SOME months ago, on a warm Friday evening in Accra, Ghana, I found myself in an all-night prayer session with a charismatic evangelical church. All-night prayer has become wildly popular in the city, somewhat to the distress of those who object to the late-night noise, which rivals that of an American frat party.
But the people who attend love them, because the long stretch of time allows them to pray more intensely than a mere two-hour Sunday morning service will allow. On this Friday night, the focus of our prayers was a story in the Book of Acts.
The Apostle Paul, arriving at an island on his journey to share the Gospel, picked up some brushwood for a fire, and a startled viper within it leapt out and bit his hand. When the islanders saw the snake hanging from his hand, they thought that he would die. But Paul shook the viper off and lived. The pastor applied the Scripture to our lives: “Say it out loud!” he shouted. “Every viper sticking to my hands, my marriage, my career, my destiny, I shake it off.
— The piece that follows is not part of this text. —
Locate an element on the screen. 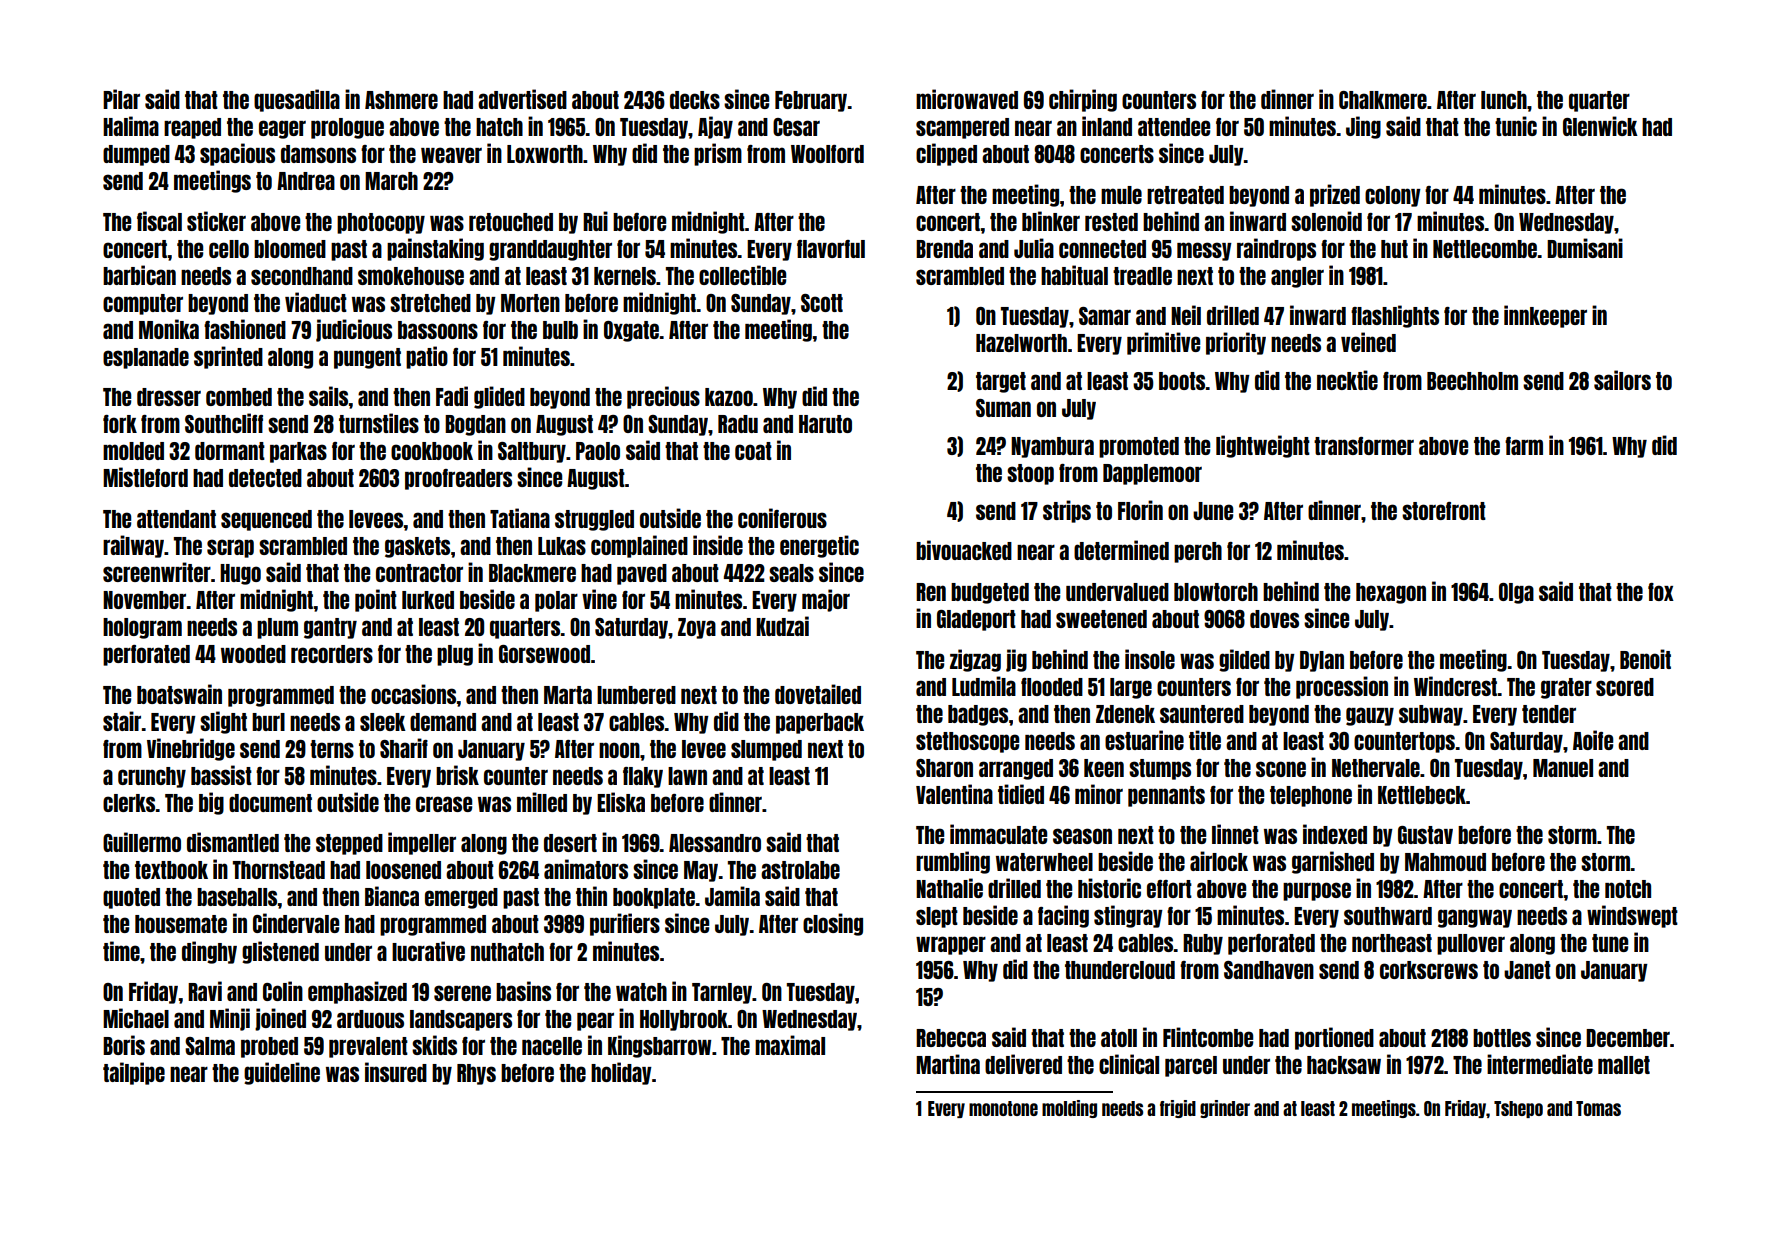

I shake it off!” The 200 people around me jumped up and down and shook their hands with fury, hurling invisible and metaphorical vipers into the air.
To be in Africa is to encounter a God different from that of a charismatic church in the United States. People say that the boundary between the supernatural and the natural is thinner there. Certainly religion is everywhere — churches and church billboards seem to be on every street — and atheists are few. American evangelicals often say that faith is more intense in Africa. There is something to this. Compared with Ghanaian charismatic Christianity, American Christianity can seem like soggy toast.
It is not just the intensity that seems different. In these churches, prayer is warfare. The new charismatic Christian churches in Accra imagine a world swarming with evil forces that attack your body, your family and your means of earning a living.